Commissioner of Insurance of Ghana
- In office June 2013 – July 2017
- Appointed by: John Dramani Mahama

Personal details
- Education: University of Ghana
- Occupation: Lawyer, Chartered Insurer

= Lydia Lariba Bawa =

Ghanaian Insurer and former Commissioner of Insurance

Lydia Lariba Bawa is a Ghanaian lawyer and the former Commissioner of Insurance of the Republic of Ghana. She is a native of Wiaga in the Builsa District of the Upper East Region of Ghana. She is a Christian and a member of the Roman Catholic Church. She is also an Associate of the Chartered Insurance Institute.

==Educational life==
Bawa graduated from the University of Ghana in 1981 with a degree in English and History. After her National Service she was employed by State Insurance Company in September, 1982. In 1984 she obtained a diploma from the West African Insurance Institute in Liberia. Upon her return to Ghana, she continued to work with SIC and in 1991 gained admission to the Ghana School of Law. Bawa passed the Ghana Bar in 1995. In 2006, she obtained an EMBA in finance from the University of Ghana Business School. She became a Chartered Insurer in 1992.

==Professional life==
Bawa has worked with SIC all her professional life. She was employed by the company in 1982 and has held several positions over the course of her career.

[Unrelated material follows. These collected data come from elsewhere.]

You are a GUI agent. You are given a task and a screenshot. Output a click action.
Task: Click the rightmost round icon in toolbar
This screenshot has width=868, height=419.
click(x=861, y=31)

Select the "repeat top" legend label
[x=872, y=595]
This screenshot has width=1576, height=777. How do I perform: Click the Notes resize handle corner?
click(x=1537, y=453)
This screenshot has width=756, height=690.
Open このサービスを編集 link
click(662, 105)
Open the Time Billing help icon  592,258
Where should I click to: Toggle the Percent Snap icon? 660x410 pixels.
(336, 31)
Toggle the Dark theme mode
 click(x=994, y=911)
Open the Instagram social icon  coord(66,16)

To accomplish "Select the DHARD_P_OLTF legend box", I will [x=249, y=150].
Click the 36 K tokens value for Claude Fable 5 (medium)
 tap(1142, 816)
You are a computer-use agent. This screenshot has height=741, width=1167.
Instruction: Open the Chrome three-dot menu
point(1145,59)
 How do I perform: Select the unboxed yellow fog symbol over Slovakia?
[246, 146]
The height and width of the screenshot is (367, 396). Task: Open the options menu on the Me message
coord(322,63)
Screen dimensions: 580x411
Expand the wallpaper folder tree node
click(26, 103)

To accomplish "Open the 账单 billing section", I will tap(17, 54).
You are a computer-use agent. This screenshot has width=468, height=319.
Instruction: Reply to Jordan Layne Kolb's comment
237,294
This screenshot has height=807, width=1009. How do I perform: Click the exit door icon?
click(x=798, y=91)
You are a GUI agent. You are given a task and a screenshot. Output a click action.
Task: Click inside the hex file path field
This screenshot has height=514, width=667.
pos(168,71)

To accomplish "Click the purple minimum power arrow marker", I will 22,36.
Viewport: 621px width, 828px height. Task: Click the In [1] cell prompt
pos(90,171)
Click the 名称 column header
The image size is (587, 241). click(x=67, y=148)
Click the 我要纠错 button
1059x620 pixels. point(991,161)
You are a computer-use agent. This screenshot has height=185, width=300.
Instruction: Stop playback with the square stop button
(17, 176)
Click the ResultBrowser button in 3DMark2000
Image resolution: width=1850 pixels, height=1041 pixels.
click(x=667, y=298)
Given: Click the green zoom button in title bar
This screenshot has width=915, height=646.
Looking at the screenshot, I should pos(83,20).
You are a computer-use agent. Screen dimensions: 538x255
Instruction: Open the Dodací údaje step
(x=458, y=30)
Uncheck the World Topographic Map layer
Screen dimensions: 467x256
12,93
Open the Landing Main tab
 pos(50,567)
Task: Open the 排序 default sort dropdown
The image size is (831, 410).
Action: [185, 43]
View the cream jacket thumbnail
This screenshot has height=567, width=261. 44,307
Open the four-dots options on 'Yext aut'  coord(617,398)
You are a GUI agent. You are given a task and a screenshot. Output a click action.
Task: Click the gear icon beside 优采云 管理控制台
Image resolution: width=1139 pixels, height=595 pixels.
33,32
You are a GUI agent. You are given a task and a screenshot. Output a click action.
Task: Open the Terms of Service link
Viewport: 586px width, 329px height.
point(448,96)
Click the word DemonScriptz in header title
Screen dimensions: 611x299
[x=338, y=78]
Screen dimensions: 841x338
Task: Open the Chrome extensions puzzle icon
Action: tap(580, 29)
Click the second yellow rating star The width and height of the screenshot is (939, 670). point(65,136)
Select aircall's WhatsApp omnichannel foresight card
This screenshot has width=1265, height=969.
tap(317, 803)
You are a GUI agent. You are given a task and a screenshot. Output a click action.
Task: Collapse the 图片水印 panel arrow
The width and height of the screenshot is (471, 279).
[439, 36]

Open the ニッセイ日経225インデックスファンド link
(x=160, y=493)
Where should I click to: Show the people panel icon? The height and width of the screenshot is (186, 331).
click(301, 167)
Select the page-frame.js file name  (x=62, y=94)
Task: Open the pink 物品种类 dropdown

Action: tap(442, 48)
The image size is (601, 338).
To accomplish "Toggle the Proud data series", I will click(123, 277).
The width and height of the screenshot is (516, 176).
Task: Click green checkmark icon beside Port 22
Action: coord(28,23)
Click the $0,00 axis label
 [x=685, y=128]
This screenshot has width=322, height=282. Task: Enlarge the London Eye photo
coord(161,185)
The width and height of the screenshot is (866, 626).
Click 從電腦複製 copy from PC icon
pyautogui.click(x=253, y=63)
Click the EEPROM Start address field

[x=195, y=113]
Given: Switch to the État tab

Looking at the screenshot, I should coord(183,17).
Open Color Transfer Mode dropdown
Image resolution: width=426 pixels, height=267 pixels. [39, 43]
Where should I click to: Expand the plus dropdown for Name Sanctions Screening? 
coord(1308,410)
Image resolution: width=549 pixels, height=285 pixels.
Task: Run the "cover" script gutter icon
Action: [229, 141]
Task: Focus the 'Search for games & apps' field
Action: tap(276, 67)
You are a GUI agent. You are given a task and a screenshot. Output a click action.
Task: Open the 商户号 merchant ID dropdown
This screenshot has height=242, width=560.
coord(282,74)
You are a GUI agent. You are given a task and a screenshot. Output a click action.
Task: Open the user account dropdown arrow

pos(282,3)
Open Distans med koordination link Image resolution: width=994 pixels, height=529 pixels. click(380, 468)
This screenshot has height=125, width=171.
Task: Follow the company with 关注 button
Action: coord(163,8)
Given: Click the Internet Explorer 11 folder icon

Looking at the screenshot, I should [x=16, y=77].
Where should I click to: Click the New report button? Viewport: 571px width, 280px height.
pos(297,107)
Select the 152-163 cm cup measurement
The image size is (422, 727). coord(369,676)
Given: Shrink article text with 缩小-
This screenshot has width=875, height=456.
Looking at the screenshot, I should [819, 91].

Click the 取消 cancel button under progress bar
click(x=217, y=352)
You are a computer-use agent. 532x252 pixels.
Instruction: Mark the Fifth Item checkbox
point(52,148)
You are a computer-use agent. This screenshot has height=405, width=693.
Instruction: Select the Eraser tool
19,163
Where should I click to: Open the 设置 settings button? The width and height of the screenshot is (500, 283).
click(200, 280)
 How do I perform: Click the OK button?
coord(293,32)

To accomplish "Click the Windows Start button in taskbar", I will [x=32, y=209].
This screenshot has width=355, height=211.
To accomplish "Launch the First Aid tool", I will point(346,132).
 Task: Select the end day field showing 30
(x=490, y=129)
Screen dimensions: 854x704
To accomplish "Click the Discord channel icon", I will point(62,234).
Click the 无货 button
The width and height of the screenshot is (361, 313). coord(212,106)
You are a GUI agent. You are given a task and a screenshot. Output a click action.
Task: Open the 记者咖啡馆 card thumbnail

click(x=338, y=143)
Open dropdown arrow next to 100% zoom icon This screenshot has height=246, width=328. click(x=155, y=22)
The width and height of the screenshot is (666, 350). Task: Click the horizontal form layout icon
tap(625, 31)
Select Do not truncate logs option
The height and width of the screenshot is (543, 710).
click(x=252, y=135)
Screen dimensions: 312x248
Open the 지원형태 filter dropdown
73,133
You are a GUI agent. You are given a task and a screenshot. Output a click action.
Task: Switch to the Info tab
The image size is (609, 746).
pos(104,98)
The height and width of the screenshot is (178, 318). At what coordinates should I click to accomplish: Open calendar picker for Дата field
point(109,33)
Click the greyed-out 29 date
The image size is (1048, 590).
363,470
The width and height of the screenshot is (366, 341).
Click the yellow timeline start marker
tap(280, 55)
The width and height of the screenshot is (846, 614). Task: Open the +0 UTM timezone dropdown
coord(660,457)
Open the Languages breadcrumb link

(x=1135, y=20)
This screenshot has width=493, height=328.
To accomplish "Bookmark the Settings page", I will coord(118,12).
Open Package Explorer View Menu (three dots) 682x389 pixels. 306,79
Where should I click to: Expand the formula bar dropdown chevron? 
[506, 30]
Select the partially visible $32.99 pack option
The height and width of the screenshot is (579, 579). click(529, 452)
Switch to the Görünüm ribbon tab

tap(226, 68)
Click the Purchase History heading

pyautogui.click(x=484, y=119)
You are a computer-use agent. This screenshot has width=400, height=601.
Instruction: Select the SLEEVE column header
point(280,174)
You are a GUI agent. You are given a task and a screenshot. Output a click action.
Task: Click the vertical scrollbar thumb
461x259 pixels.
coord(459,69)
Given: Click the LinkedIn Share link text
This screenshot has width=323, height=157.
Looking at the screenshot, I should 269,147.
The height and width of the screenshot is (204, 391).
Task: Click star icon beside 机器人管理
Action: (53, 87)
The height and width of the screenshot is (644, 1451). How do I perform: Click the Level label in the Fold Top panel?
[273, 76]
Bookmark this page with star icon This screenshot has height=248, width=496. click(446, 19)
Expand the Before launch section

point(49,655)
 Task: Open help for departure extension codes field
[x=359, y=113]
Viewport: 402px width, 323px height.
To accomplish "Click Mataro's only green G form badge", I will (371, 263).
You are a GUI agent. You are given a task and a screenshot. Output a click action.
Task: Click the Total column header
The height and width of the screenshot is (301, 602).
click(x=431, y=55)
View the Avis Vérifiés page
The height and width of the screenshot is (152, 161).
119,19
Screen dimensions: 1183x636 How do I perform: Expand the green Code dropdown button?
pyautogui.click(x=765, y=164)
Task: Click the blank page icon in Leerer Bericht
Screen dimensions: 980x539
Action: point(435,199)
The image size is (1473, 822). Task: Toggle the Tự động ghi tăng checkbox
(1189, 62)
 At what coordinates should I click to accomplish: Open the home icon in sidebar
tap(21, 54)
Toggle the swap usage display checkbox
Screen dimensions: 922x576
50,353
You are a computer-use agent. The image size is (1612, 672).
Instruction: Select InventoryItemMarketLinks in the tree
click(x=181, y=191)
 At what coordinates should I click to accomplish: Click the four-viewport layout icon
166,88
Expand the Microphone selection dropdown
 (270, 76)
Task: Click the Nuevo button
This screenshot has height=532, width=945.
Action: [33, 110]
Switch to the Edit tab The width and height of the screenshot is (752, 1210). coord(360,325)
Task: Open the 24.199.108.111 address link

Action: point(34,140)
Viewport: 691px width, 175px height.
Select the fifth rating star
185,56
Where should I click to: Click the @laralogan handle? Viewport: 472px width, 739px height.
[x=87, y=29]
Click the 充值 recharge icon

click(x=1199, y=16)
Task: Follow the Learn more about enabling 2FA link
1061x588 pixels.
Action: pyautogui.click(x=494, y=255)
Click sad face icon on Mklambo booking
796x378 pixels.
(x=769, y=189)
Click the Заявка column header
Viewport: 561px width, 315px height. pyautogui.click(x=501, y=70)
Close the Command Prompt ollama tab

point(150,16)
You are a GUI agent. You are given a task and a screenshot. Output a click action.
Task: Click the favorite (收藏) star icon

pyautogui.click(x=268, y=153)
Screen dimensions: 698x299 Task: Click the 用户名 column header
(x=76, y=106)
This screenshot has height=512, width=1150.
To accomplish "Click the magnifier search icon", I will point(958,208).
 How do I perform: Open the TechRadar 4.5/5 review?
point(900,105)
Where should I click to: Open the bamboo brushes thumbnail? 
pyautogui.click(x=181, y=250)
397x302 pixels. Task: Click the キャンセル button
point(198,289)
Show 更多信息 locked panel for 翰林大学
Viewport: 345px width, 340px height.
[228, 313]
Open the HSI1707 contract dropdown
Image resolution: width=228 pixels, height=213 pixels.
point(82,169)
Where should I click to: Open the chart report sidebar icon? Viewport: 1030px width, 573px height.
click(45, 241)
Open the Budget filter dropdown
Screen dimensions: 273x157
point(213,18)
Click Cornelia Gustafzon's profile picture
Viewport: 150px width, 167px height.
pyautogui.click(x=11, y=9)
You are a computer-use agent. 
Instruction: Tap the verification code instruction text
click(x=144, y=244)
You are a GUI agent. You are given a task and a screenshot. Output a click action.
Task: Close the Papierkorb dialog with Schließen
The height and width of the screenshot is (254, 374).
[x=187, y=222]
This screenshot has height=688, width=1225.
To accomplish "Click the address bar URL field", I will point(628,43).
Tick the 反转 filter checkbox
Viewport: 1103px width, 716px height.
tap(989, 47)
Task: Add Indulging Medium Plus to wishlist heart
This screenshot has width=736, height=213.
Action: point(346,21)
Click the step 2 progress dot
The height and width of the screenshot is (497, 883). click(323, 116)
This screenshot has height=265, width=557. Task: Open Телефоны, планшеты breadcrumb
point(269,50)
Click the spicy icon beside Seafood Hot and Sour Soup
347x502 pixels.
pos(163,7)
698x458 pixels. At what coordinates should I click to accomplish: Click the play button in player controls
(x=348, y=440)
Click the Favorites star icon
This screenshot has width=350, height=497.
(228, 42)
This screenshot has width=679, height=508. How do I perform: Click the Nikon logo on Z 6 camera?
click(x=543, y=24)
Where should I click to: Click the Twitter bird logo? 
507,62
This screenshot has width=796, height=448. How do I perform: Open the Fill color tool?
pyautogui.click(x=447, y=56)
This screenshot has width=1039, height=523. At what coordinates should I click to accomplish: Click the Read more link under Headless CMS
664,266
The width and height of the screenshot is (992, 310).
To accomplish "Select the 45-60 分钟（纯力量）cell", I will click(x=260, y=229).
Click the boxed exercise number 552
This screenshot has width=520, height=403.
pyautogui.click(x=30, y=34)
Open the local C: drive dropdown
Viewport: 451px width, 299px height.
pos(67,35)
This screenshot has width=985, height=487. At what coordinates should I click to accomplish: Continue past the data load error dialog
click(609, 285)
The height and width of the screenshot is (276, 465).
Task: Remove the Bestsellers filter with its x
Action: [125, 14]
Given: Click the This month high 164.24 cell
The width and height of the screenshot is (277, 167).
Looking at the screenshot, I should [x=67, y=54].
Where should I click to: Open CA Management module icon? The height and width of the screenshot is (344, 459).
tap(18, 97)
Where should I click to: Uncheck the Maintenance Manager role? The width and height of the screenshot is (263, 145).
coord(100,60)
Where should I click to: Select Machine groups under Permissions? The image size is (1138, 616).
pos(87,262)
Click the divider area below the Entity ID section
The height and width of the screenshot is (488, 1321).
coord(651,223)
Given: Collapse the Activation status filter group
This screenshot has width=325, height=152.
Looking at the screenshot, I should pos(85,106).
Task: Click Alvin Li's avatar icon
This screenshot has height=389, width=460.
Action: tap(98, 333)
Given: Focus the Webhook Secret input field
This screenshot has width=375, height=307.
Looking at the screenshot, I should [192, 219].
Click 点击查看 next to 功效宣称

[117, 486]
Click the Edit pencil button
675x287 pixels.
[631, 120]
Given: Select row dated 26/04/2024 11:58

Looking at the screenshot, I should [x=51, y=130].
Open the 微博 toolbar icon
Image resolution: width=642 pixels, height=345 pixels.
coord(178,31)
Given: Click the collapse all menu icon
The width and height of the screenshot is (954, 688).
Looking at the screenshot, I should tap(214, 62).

The last position she held at the company was Chief Manager and Area Manager in charge of the Northern Sector of Ghana.
- Head of Motor Claims Department
- Tema Area Manager supervising the Tema, Ho, Koforidua, Akim Oda and Aflao offices
- Head of Customer Service
- Head of Sales
- Head of Marketing
- Head of Health Insurance

Since the year 2000, she has been a visiting lecturer at the West Africa Insurance Institute in Banjul, The Gambia, and at the Ghana Insurance College since its establishment in 2006.

==Boards==
Bawa has been a member of several boards in Ghana, including as Legal Adviser to the National Catholic Laity Council and as Organising Secretary of the Catholic Lawyers Guild, Boards of the National Catholic Laity Council, the Federation of Women Lawyers (FIDA), the Metro Mass Transit Company Limited, and the Council for Technical Education and Training (COTVET).

==Commissioner of Insurance==
On June 1, 2013, John Dramani Mahama, President of Ghana, appointed Bawa as Commissioner of Insurance of Ghana.